Motion Detection in Dual-Mode Endomicroscopy

Classifying motion in video data from a dual-mode endomicroscopic setup for early identification of precancerous developments in the oral epithelium.

Remy Shea, BC Cancer Agency, February 2019

Introduction

This was a project I had completed while working at the British Columbia Cancer Research Center, in the Integrative Oncology department under Dr. Calum MacAulay. While the work shown here in this poster was not traditional data science work, my time at the CRC was the initial motivation for me to get into data science as a field. I am very proud of the work I was able to do in the year or so that I was there, and was also able to present my findings at the SPIE Photonics West conference in San Francisco, in February of 2019. In the following sections, I will try my best to give a high level overview of the work, what we learned and why it was important, at a level understandable by someone without the technical background. Wish me luck!

Background

The motivation for this work mainly stems from the high morbidity and massive impact on quality-of-life that are related to oral cancers. In 2013, oral cancers caused more than 135,000 deaths globally. The disease has 5-year survival rate of only 65% in the United States, far better than the survival rates in developing economies where the disease is both more, and increasingly more prevalent. Things like chewing tobacco and smoking are particularly disastrous in this regard.

As with all cancers, the likelihood of successfully treating oral cancers increases drastically the earlier you can identify the cancerous growth and begin treatment. Stages of dysplastic tissue transformation precede full-blown oral cancers, as the cells in the epithelium (surface layer of tissue) get progressively crowded (cancer is often characterized by cells multiplying uncontrollably) closer and closer to the surface of the tissue. It is easier to treat but harder to detect when the transformations are still only going on deeper within the tissue.

Part of the reason why oral caner is so deadly is that it has often proved alarmingly difficult to locate where exactly the cancerous tissue is, until it is too late. When reviewing images of the tongues of patients suffering from the late stages of oral pre-cancer AND using a 1-cm margin of error when excising tissue, teams of expert oncologists can miss significant portions of the deadly precancerous developments in almost 9% of cases. Missing half your tongue and still getting oral cancer is a pretty raw deal. There is clearly a lot of room to improve.

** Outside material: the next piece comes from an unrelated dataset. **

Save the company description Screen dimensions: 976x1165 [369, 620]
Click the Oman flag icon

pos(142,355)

Both in diagnostic power of the tests, as well as how early the pre-cancers can be caught and successfully treated.

Dual Mode Endomicroscopy

Dr.MacAulay’s group at the IO department of the BCCRC has in recent years developed a new way of looking at whats going on in the deeper layers of the oral epithelium (the inside lining of your mouth, and tongue), where the easier-to-treat, early pre-cancers lay. The imaging modality, named Dual-Mode Endomicroscopy combines Fluorescence Endomicroscopy and Diffuse Optical Microscopy into a single, affordable, compact wheely-cart system.

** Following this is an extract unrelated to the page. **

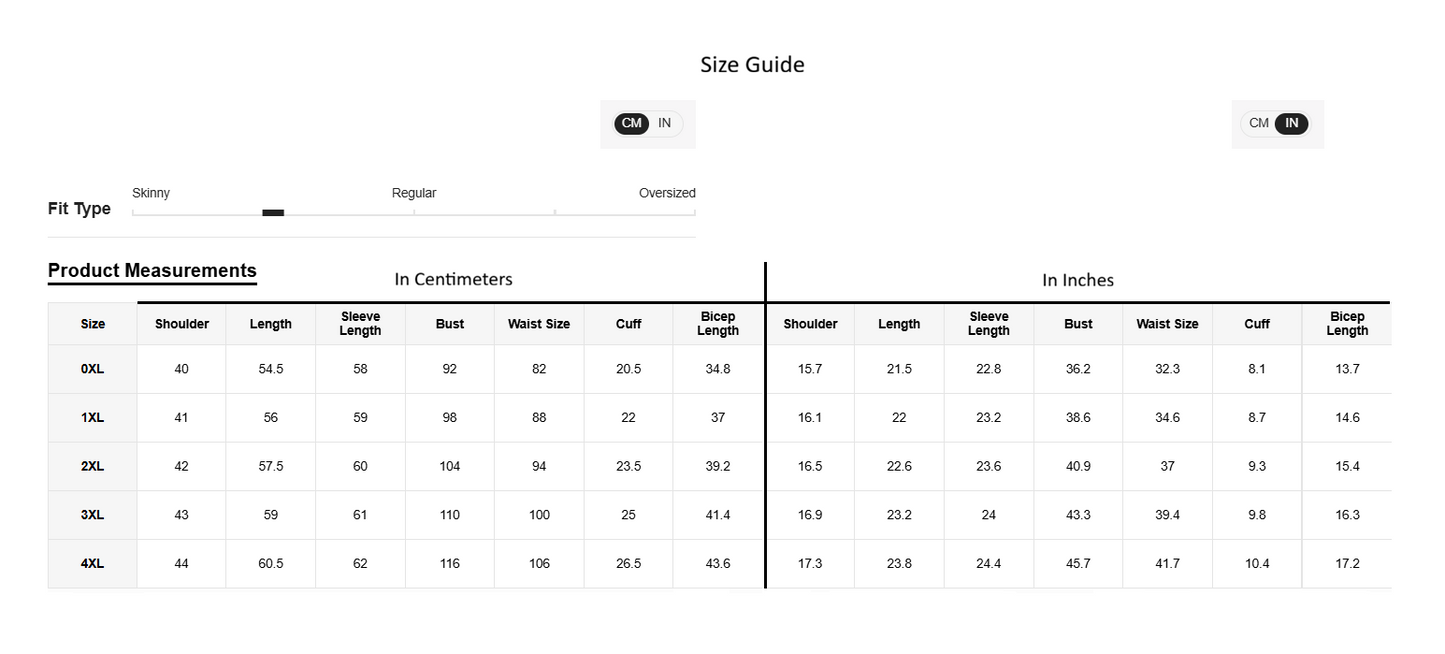Click the Size column header
Viewport: 1445px width, 654px height.
[x=93, y=324]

Fluoresecence Endomicroscopy

Fluorescence Endomicroscopy (FE) uses a surface staining technique to highlight the cell nuclei, and gives useful information about the density of cells in the few surface layers of the epithelium. If there is severe dysplastic transformation going on, it’ll stick out like a sore thumb - a super-crowded image with way more nuclei relative to what we know healthy baselines should look like, given the location within the mouth and potentially other demographic information of the patient. However, this information is more-or-less limited to the surface of the epithelium. Since the surface-staining dye doesn’t get to make its way into the depths of the epithelium and be absorbed by the cell nuclei there, FE doesn’t give us the juicy scoop as to whats going on deeper in the tissue, which is what we’re looking for as previously mentioned. That’s where DOM comes in.

Diffuse Optical Microscopy

Diffuse Optical Microscopy (DOM) is a much lower resolution, and much more finicky imaging technique. An extremely rough analogy is like a murder-mystery detective knocking on a wall and noticing the wall isn’t a wall BUT A DOOR. You can get information on the density of a material just by interfacing with its surface. A more accurate description is a scaled down version of spatial frequency domain imaging (SFDI). By looking at the signal returned from projecting various structured patterns of light onto the tissue, we can gain information on the density of the tissue at various depths within the epithelium.